[Saved data entries]
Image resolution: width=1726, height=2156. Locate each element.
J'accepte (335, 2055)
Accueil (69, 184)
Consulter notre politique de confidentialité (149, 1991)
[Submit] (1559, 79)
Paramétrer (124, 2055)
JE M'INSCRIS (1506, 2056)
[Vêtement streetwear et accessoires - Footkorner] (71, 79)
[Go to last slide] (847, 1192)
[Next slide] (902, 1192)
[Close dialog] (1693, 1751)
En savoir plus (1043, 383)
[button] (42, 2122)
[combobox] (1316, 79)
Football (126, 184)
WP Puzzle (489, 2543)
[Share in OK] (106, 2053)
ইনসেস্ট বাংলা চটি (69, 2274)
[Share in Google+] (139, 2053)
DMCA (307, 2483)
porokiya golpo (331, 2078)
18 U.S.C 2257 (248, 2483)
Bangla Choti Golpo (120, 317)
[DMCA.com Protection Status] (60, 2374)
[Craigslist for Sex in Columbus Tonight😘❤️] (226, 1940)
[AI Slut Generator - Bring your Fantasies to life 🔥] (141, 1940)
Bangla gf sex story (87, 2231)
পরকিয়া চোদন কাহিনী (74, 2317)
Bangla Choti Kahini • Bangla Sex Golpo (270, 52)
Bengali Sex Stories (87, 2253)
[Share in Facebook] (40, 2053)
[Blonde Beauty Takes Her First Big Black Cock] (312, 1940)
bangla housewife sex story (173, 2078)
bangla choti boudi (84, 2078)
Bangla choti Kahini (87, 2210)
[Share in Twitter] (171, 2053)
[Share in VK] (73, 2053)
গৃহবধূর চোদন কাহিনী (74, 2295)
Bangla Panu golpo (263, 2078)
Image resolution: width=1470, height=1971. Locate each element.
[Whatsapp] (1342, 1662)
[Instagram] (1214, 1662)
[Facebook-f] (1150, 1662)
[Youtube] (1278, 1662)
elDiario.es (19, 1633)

TASK DESCRIPTION: Could you return exactly the stretch of the data above that starts at the line with "[Close dialog] (1693, 1751)" and ends at the line with "Bangla Panu golpo (263, 2078)", both lines included?

ANSWER TO THE PROBLEM:
[Close dialog] (1693, 1751)
En savoir plus (1043, 383)
[button] (42, 2122)
[combobox] (1316, 79)
Football (126, 184)
WP Puzzle (489, 2543)
[Share in OK] (106, 2053)
ইনসেস্ট বাংলা চটি (69, 2274)
[Share in Google+] (139, 2053)
DMCA (307, 2483)
porokiya golpo (331, 2078)
18 U.S.C 2257 (248, 2483)
Bangla Choti Golpo (120, 317)
[DMCA.com Protection Status] (60, 2374)
[Craigslist for Sex in Columbus Tonight😘❤️] (226, 1940)
[AI Slut Generator - Bring your Fantasies to life 🔥] (141, 1940)
Bangla gf sex story (87, 2231)
পরকিয়া চোদন কাহিনী (74, 2317)
Bangla Choti Kahini • Bangla Sex Golpo (270, 52)
Bengali Sex Stories (87, 2253)
[Share in Facebook] (40, 2053)
[Blonde Beauty Takes Her First Big Black Cock] (312, 1940)
bangla housewife sex story (173, 2078)
bangla choti boudi (84, 2078)
Bangla choti Kahini (87, 2210)
[Share in Twitter] (171, 2053)
[Share in VK] (73, 2053)
গৃহবধূর চোদন কাহিনী (74, 2295)
Bangla Panu golpo (263, 2078)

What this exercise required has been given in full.